## [Your goal]
Each line in the entries that has the word "button" has to be copied.

Items from a dataset:
+ + + + +
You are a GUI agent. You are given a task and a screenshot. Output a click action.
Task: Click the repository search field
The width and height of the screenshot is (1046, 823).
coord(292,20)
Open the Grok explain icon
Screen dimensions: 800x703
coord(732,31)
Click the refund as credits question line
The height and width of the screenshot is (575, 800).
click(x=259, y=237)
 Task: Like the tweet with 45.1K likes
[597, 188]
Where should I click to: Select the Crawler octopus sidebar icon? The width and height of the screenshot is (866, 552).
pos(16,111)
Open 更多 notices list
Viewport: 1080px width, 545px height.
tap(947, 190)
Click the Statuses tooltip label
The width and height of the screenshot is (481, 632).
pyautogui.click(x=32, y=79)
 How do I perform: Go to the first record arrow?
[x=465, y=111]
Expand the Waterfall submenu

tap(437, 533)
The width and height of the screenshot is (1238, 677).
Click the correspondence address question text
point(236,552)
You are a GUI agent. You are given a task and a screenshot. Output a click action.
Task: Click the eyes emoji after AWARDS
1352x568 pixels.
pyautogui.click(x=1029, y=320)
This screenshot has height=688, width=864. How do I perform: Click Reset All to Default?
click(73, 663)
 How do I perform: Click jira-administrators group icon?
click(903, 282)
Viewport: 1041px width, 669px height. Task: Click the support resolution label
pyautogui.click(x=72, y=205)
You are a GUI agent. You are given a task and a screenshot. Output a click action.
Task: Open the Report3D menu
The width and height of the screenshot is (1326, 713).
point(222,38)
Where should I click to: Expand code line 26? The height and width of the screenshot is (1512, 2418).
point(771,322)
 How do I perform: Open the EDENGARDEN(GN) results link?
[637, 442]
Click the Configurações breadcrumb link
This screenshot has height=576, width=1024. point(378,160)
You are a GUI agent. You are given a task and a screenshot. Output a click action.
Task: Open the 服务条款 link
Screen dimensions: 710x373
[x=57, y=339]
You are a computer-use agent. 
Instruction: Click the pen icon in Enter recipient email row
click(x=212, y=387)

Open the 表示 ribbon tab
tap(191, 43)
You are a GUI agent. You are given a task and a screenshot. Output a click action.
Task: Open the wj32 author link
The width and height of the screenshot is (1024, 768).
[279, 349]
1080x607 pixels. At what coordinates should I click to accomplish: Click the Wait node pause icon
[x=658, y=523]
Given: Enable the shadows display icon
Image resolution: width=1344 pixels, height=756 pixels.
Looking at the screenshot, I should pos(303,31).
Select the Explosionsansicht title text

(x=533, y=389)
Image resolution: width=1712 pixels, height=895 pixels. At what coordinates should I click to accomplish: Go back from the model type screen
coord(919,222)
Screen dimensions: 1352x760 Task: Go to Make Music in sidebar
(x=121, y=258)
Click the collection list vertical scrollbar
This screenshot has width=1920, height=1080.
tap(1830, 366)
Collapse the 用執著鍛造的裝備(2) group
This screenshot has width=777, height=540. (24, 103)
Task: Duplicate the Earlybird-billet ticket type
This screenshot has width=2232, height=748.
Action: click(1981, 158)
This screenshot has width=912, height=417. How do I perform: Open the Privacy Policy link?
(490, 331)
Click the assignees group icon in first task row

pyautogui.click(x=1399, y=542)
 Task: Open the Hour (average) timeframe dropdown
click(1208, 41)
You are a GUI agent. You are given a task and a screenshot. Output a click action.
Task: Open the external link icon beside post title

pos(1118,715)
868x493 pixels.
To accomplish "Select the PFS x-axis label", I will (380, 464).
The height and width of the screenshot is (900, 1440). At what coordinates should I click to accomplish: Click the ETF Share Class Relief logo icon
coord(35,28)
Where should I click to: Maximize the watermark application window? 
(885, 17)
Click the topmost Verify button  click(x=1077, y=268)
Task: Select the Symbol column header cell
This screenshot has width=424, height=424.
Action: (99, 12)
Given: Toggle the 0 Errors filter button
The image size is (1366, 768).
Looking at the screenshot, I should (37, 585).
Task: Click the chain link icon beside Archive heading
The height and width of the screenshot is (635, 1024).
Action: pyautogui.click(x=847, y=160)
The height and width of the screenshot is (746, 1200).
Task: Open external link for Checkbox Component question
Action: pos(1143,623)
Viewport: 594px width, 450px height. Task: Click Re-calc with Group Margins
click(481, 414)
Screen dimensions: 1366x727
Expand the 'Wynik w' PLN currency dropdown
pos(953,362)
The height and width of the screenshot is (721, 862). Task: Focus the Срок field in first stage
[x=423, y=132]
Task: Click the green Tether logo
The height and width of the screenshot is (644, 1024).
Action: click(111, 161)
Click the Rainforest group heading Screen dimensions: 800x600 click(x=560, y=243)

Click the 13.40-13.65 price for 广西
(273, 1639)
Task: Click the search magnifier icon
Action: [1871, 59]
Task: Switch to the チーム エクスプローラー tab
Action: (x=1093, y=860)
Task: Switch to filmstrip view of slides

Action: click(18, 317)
+ + + + +
## [Solved exercise]
Click the topmost Verify button  click(x=1077, y=268)
Given: Toggle the 0 Errors filter button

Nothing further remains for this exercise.